Records to use: Begin

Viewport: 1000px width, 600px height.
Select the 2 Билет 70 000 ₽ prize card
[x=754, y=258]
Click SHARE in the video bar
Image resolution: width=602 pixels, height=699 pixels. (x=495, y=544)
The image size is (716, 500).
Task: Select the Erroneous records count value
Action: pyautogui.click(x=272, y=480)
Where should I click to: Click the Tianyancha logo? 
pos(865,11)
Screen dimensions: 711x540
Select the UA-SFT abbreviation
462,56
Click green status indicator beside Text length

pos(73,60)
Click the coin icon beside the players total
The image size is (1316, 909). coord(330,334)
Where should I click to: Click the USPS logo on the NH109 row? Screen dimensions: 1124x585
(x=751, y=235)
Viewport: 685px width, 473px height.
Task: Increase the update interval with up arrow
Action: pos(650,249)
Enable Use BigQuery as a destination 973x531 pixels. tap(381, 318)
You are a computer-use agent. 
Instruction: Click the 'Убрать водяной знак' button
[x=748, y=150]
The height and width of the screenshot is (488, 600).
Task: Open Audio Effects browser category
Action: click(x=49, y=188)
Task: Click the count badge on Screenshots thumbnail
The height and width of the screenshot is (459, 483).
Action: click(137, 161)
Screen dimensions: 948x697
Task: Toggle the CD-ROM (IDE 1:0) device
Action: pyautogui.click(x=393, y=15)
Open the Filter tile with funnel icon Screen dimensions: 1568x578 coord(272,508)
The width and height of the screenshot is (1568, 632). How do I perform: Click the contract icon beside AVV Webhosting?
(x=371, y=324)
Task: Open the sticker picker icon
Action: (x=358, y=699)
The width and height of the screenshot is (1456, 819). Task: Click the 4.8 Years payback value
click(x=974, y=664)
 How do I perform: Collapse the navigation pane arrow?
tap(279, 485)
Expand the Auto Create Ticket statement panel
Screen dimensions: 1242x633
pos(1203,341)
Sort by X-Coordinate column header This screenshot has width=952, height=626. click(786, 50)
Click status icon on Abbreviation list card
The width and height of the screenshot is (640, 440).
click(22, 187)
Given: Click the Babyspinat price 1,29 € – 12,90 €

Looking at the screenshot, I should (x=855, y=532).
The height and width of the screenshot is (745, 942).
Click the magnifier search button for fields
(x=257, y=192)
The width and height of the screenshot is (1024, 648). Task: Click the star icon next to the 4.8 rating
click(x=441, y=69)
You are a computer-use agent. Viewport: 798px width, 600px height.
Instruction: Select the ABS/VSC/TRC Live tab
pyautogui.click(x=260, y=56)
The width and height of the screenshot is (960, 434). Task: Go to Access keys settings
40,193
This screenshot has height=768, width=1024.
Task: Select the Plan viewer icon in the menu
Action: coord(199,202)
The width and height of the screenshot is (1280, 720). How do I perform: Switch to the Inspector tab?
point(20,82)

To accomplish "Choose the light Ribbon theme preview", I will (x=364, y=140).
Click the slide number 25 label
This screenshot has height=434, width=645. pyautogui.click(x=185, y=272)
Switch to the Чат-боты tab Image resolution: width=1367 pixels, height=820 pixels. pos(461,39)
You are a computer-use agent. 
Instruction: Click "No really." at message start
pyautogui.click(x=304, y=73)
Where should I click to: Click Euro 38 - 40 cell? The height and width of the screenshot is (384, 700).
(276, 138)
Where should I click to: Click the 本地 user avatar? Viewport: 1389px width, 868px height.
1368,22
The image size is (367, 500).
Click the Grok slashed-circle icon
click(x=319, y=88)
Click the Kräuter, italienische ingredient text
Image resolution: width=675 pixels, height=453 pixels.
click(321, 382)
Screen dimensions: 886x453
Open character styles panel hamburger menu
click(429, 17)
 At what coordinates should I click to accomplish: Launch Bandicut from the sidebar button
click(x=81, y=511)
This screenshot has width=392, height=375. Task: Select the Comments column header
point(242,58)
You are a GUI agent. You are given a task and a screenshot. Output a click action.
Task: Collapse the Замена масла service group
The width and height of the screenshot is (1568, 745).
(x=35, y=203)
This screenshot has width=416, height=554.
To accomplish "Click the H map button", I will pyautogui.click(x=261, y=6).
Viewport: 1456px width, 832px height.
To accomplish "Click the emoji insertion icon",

Records to use: End

Your job is to give the listing again exactly as it was written.

Problem solution |
Viewport: 1000px width, 600px height.
Select the 2 Билет 70 000 ₽ prize card
[x=754, y=258]
Click SHARE in the video bar
Image resolution: width=602 pixels, height=699 pixels. (x=495, y=544)
The image size is (716, 500).
Task: Select the Erroneous records count value
Action: pyautogui.click(x=272, y=480)
Where should I click to: Click the Tianyancha logo? 
pos(865,11)
Screen dimensions: 711x540
Select the UA-SFT abbreviation
462,56
Click green status indicator beside Text length

pos(73,60)
Click the coin icon beside the players total
The image size is (1316, 909). coord(330,334)
Where should I click to: Click the USPS logo on the NH109 row? Screen dimensions: 1124x585
(x=751, y=235)
Viewport: 685px width, 473px height.
Task: Increase the update interval with up arrow
Action: pos(650,249)
Enable Use BigQuery as a destination 973x531 pixels. tap(381, 318)
You are a computer-use agent. 
Instruction: Click the 'Убрать водяной знак' button
[x=748, y=150]
The height and width of the screenshot is (488, 600).
Task: Open Audio Effects browser category
Action: click(x=49, y=188)
Task: Click the count badge on Screenshots thumbnail
The height and width of the screenshot is (459, 483).
Action: click(137, 161)
Screen dimensions: 948x697
Task: Toggle the CD-ROM (IDE 1:0) device
Action: pyautogui.click(x=393, y=15)
Open the Filter tile with funnel icon Screen dimensions: 1568x578 coord(272,508)
The width and height of the screenshot is (1568, 632). How do I perform: Click the contract icon beside AVV Webhosting?
(x=371, y=324)
Task: Open the sticker picker icon
Action: (x=358, y=699)
The width and height of the screenshot is (1456, 819). Task: Click the 4.8 Years payback value
click(x=974, y=664)
 How do I perform: Collapse the navigation pane arrow?
tap(279, 485)
Expand the Auto Create Ticket statement panel
Screen dimensions: 1242x633
pos(1203,341)
Sort by X-Coordinate column header This screenshot has width=952, height=626. click(786, 50)
Click status icon on Abbreviation list card
The width and height of the screenshot is (640, 440).
click(22, 187)
Given: Click the Babyspinat price 1,29 € – 12,90 €

Looking at the screenshot, I should (x=855, y=532).
The height and width of the screenshot is (745, 942).
Click the magnifier search button for fields
(x=257, y=192)
The width and height of the screenshot is (1024, 648). Task: Click the star icon next to the 4.8 rating
click(x=441, y=69)
You are a computer-use agent. Viewport: 798px width, 600px height.
Instruction: Select the ABS/VSC/TRC Live tab
pyautogui.click(x=260, y=56)
The width and height of the screenshot is (960, 434). Task: Go to Access keys settings
40,193
This screenshot has height=768, width=1024.
Task: Select the Plan viewer icon in the menu
Action: coord(199,202)
The width and height of the screenshot is (1280, 720). How do I perform: Switch to the Inspector tab?
point(20,82)

To accomplish "Choose the light Ribbon theme preview", I will (x=364, y=140).
Click the slide number 25 label
This screenshot has height=434, width=645. pyautogui.click(x=185, y=272)
Switch to the Чат-боты tab Image resolution: width=1367 pixels, height=820 pixels. pos(461,39)
You are a computer-use agent. 
Instruction: Click "No really." at message start
pyautogui.click(x=304, y=73)
Where should I click to: Click Euro 38 - 40 cell? The height and width of the screenshot is (384, 700).
(276, 138)
Where should I click to: Click the 本地 user avatar? Viewport: 1389px width, 868px height.
1368,22
The image size is (367, 500).
Click the Grok slashed-circle icon
click(x=319, y=88)
Click the Kräuter, italienische ingredient text
Image resolution: width=675 pixels, height=453 pixels.
click(321, 382)
Screen dimensions: 886x453
Open character styles panel hamburger menu
click(429, 17)
 At what coordinates should I click to accomplish: Launch Bandicut from the sidebar button
click(x=81, y=511)
This screenshot has width=392, height=375. Task: Select the Comments column header
point(242,58)
You are a GUI agent. You are given a task and a screenshot. Output a click action.
Task: Collapse the Замена масла service group
The width and height of the screenshot is (1568, 745).
(x=35, y=203)
This screenshot has width=416, height=554.
To accomplish "Click the H map button", I will pyautogui.click(x=261, y=6).
Viewport: 1456px width, 832px height.
To accomplish "Click the emoji insertion icon",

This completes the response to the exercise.